Dal 2011 l’Unione Europea vive una drammatica situazione di crisi, al contempo economica e politica. Quella che è nata come crisi debitoria di alcuni paesi periferici, quali Grecia e Portogallo, si è allargata a partire dal 2015 alle sfere della sicurezza e dell’immigrazione, con l’esplodere del terrorismo in Francia e l’arrivo di milioni di rifugiati mediorientali e africani sul suolo europeo; il culmine si è raggiunto con la Brexit del giugno 2016, quando in seguito ad un referendum popolare il Regno Unito ha deciso di lasciare l’Unione, trauma senza precedenti per Bruxelles.

In un’intervista rilasciata a gennaio 2017 al quotidiano britannico Times, il neo presidente americano Donald Trump parlava in questi termini della UE: “L’Unione Europea è la Germania. Per questo il Regno Unito ha fatto bene a uscire”. Al di là del suo tono volutamente provocatorio, Trump coglie un punto fondamentale: oggi, sia per la propria taglia economica e demografica che per le debolezze di altri grandi paesi europei come Francia e Italia, il paese guidato da Angela Merkel si trova ad esercitare un ruolo guida in Europa. E’ una situazione totalmente inedita per i tedeschi, che dopo la sconfitta del 1945 sono stati oggetto di scelte geopolitiche altrui, messi sotto tutela da Stati Uniti e Unione Sovietica, disabituati a pensare in termini strategici.
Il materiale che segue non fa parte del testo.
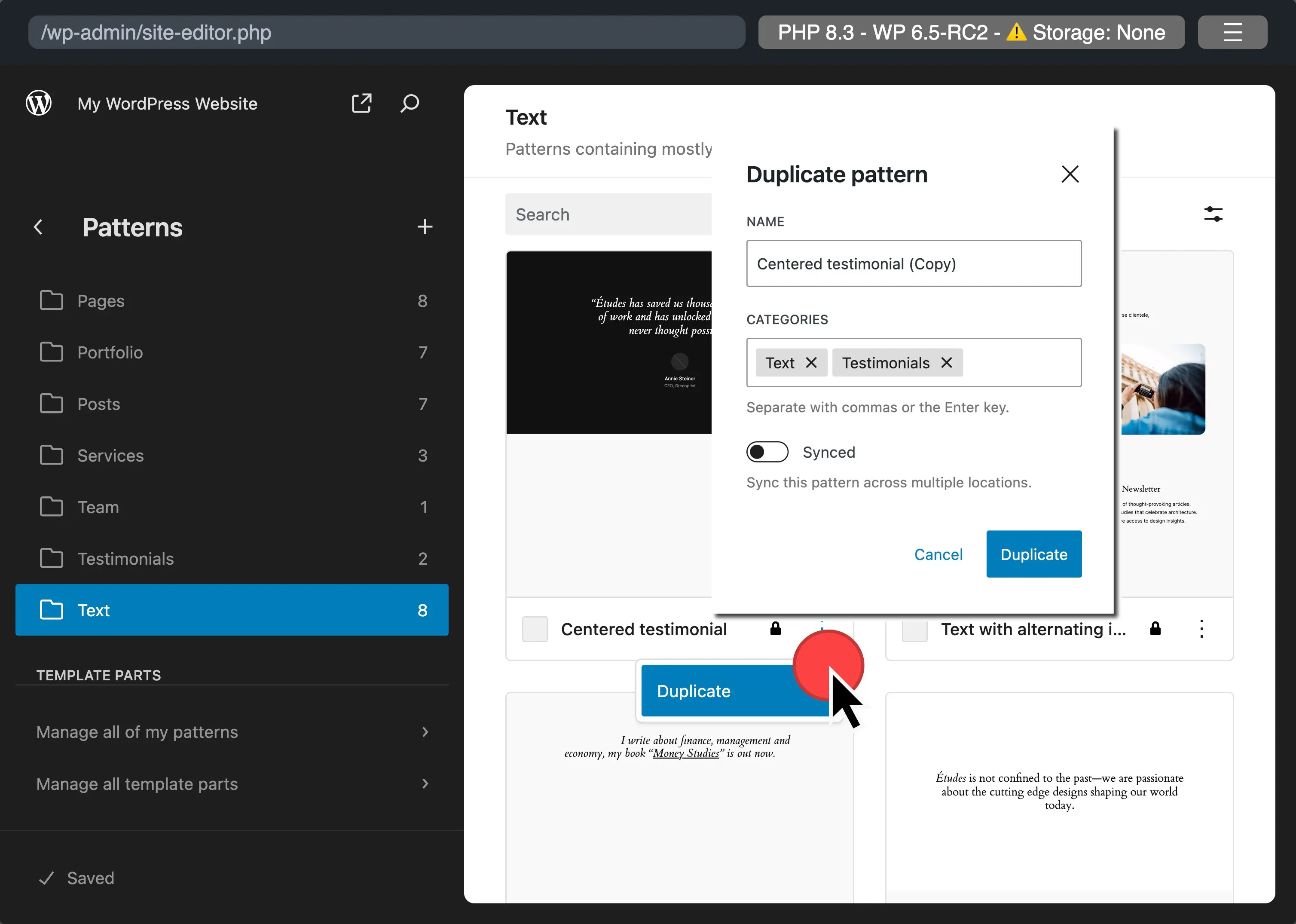Click the Cancel button in dialog
1296x924 pixels.
coord(938,554)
In questa Germania, retta dal 2013 da una grande coalizione fra social – democratici e CDU, il 24 settembre si terranno le elezioni politiche. Fino a qualche settimana fa si dava per scontata una vittoria della CDU, e dunque un probabile nuovo mandato da cancelliera per Angela Merkel. Secondo gli ultimi sondaggi però il candidato socialdemocratico alla cancelleria Martin Schulz, ex presidente del Parlamento Europeo, avrebbe ora un leggero vantaggio sui cristiano – democratici. In ogni caso, l’ipotesi più probabile è che dopo il voto di settembre si formi una nuova grande coalizione fra CDU e SPD, magari a guida socialdemocratica, che non cambierebbe più di tanto le politiche economiche tedesche, improntate all’austerità e al rigore contabile.
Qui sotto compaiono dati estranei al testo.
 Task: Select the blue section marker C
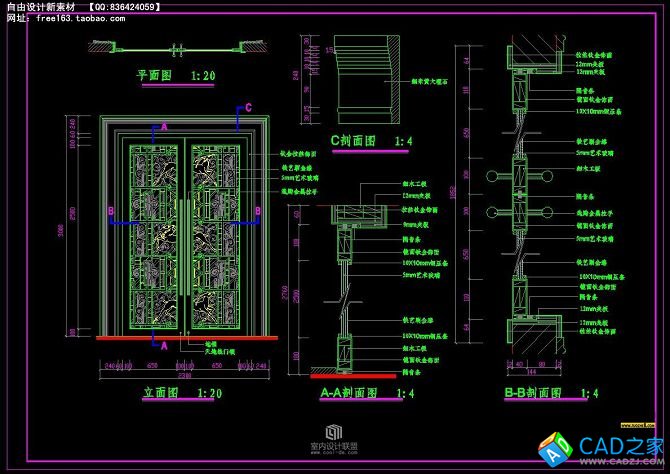coord(249,108)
Intanto, nella lontana Grecia continua un dramma economico, sociale e politico. La disoccupazione è al 25%, il 15% dei greci vive sotto la soglia di povertà, l’economia si è contratta del 30% rispetto al 2010, il governo di Alexis Tsipras è di fatto sotto commissariamento internazionale. In un rapporto del febbraio 2017 il Fondo Monetario Internazionale ha dichiarato ”insostenibile” il debito greco, pari oggi al 179% del PIL del paese. L’unico modo per evitare il default del debito greco sarebbe la sua comunitarizzazione: i famosi Eurobond che Berlino non pare avere alcuna intenzione di accettare.

Difficile anche la situazione economica dell’Italia, paese di ben altra importanza rispetto alla Grecia, capace se entrasse in crisi di trascinare a fondo l’intera Unione Europea. Secondo un documento di febbraio della Commissione Europea, l’economia italiana crescerà nel corso del 2017 solo dello 0,9%, meno della metà della media europea. Per quanto riguarda il debito pubblico di Roma, esso è ormai pari al 133% del PIL. Gravi anche le sofferenze bancarie: dei 1.061 miliardi di crediti deteriorati della zona euro oltre un quarto sono italiani.
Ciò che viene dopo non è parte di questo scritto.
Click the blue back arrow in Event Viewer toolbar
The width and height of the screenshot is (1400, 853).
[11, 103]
L’Euro resta una costruzione incompleta, una moneta con tanti sovrani che sono paesi con strutture economiche, sociali e politiche ben diverse fra loro. L’Unione Bancaria resta solo un abbozzo. Mario Draghi salvò la moneta unica dalla disgregazione nel luglio 2012 usando l’espressione”Whatever it takes” di fronte a una platea di investitori londinesi. Il 3 febbraio, a Malta, Angela Merkel ha parlato di “un’Europa a più velocità” come possibile soluzione drastica ai mali dell’Unione: un nucleo centrale di paesi, cioè, andrebbe avanti verso una maggiore integrazione intrattenendo rapporti differenziati con il resto del continente.

Qualunque cosa si decida, bisogna che i leader europei agiscano in fretta, prima che il combinato disposto di Brexit, crisi economica, immigrazione incontrollata e terrorismo faccia collassare un’architettura istituzionale che ha assicurato decenni di pace a centinaia di milioni di persone.